I feel helpless, sad, angry, pained, hurt. I cannot fathom even an iota of the pain she went through, yet I feel grief. Every woman walking on the road who has ever been sexually harassed, or molested knows that this was their fight too. This was my fight.
College students came out on the streets asking for justice. Well it’s not justice. I don’t care if they are hanged, I don’t care if they get life imprisonment. The cynic in me sees this as a battle lost. A 23-year-old, with her whole life ahead of her…died fighting. …We have lost a braveheart, people say.

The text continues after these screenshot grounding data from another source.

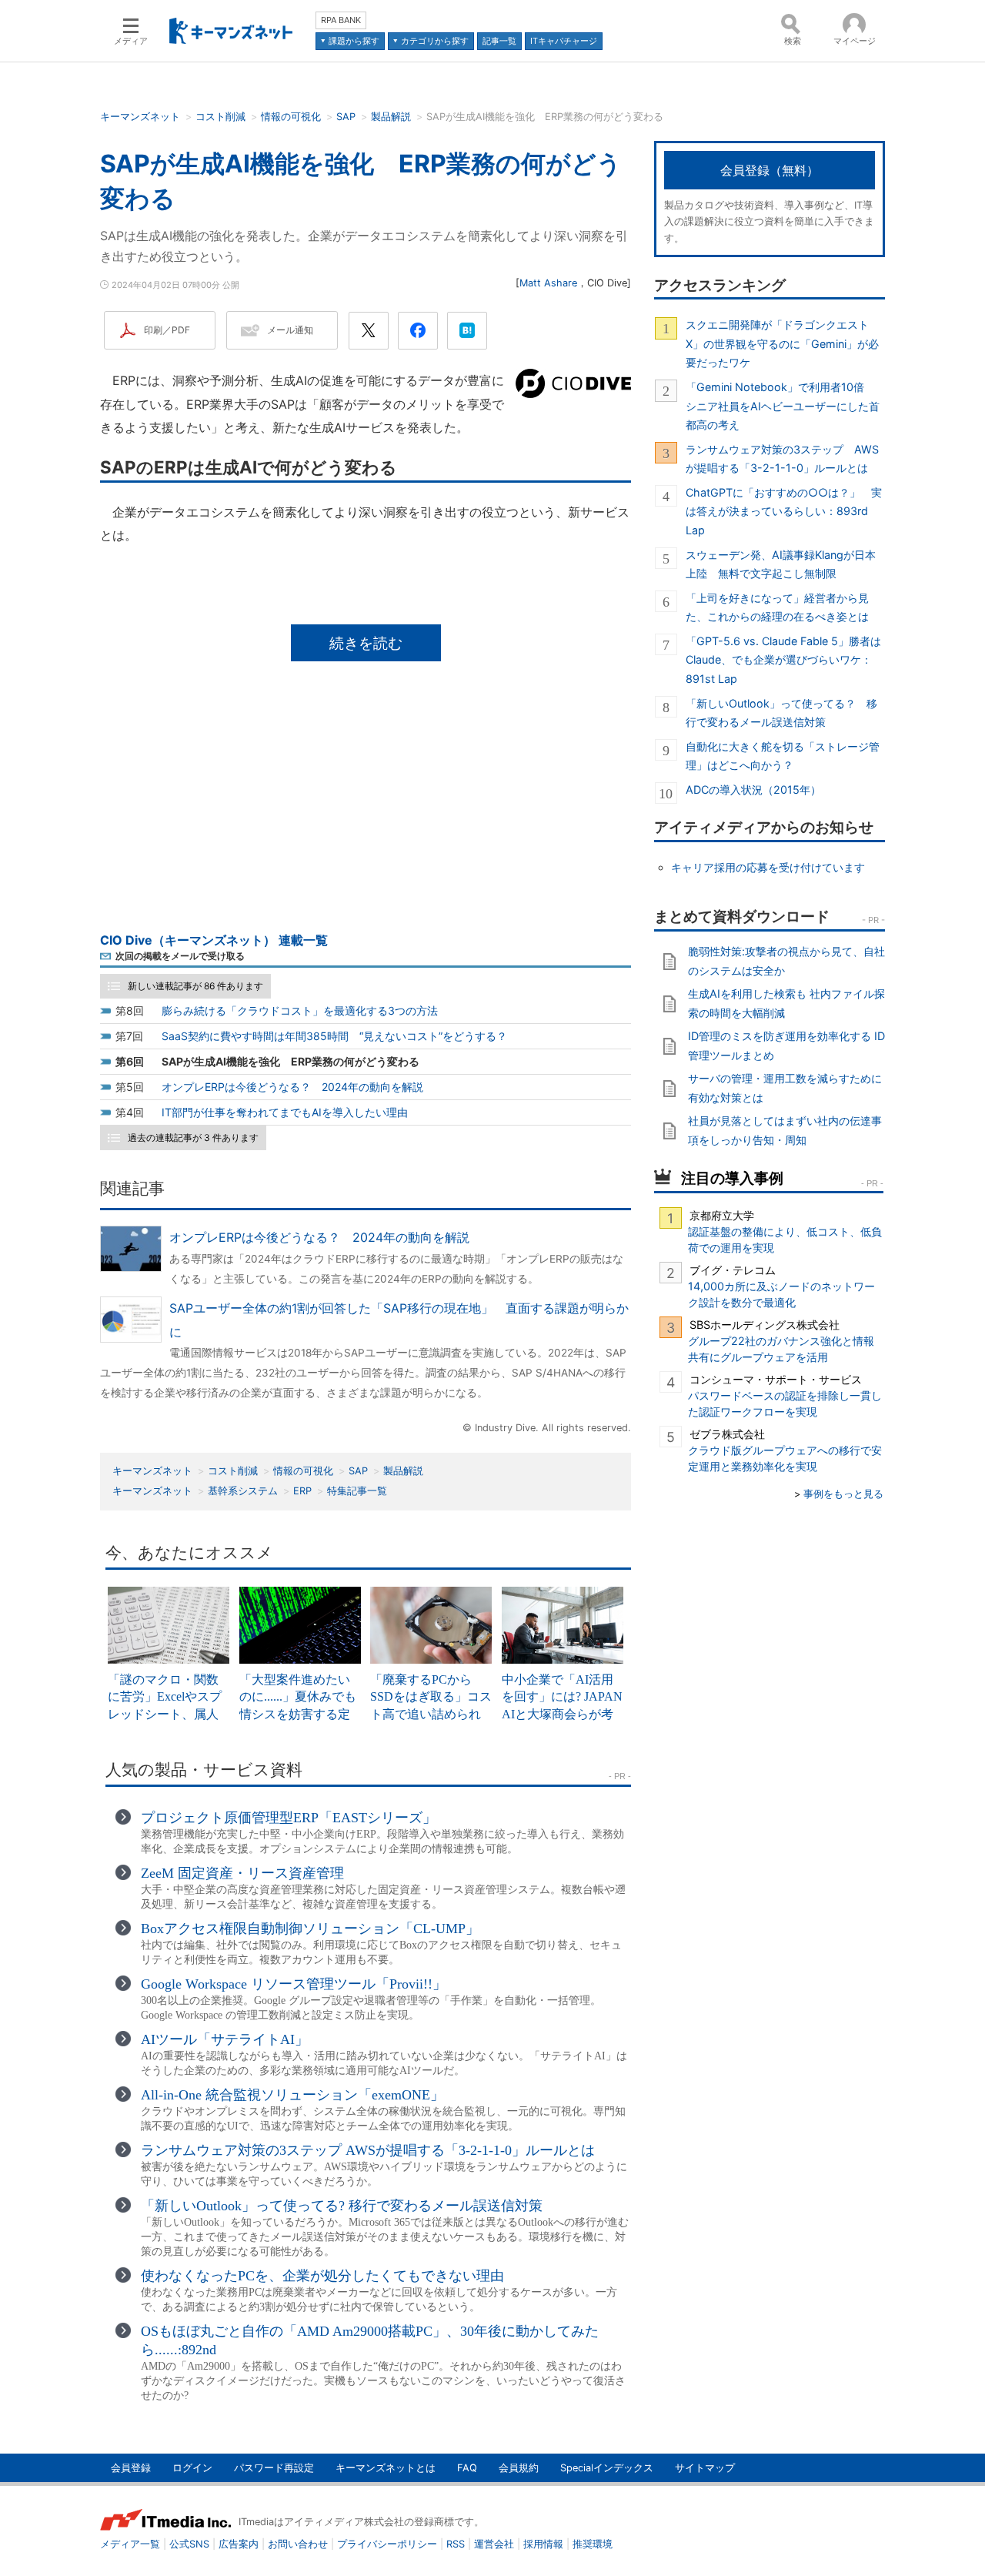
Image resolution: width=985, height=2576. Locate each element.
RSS (455, 2544)
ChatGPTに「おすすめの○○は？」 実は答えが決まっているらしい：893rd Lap (784, 511)
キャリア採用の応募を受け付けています (768, 867)
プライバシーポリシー (387, 2544)
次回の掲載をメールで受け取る (180, 956)
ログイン (192, 2468)
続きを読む (365, 643)
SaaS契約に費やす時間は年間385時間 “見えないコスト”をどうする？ (334, 1035)
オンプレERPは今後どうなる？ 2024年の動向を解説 (292, 1086)
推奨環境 (593, 2544)
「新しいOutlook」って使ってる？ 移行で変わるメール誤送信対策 (781, 712)
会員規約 (519, 2468)
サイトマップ (705, 2468)
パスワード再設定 (274, 2468)
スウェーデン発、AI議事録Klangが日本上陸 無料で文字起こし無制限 (781, 564)
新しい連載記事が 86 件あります (195, 986)
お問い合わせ (298, 2544)
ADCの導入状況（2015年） (753, 789)
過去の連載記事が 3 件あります (193, 1137)
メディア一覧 (130, 2544)
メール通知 (290, 330)
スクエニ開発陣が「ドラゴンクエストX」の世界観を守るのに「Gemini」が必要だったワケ (782, 343)
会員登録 (131, 2468)
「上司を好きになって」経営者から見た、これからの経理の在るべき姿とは (777, 607)
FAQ (467, 2468)
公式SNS (189, 2544)
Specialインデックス (606, 2468)
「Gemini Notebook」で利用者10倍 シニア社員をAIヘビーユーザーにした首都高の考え (783, 405)
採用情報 (543, 2544)
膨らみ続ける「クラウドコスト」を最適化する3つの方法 (300, 1010)
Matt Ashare (548, 283)
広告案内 (239, 2544)
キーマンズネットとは (386, 2468)
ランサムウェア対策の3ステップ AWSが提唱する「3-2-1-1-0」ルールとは (782, 458)
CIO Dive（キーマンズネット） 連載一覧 (214, 940)
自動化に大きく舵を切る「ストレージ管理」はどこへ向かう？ (783, 755)
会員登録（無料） (769, 170)
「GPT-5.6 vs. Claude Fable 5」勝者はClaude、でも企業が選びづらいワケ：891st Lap (783, 659)
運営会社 (494, 2544)
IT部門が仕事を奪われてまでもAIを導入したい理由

Why did she have to die, while the men who did the heinous crime are still alive? Who can make up for that? The ministers expressed their grief, telling us they have daughters too. Saying they feel the grief. But, do they really feel the grief is the question being asked or is this the end of a battle?
People say this is not the end. This is a beginning of a battle against crime against women, they say. I hope it is. I hope the media doesn’t find something more juicy in three days. I hope something good comes out of this. A law, for starters, would be beneficial.
This rape victim had become a symbol of all our protests. Somebody I had not met, I don’t even know her name, has given me strength to raise my voice. And, she has given me the courage to punch a guy if he so much as tries to touch me. Well, this is my promise to her. May she rest in peace.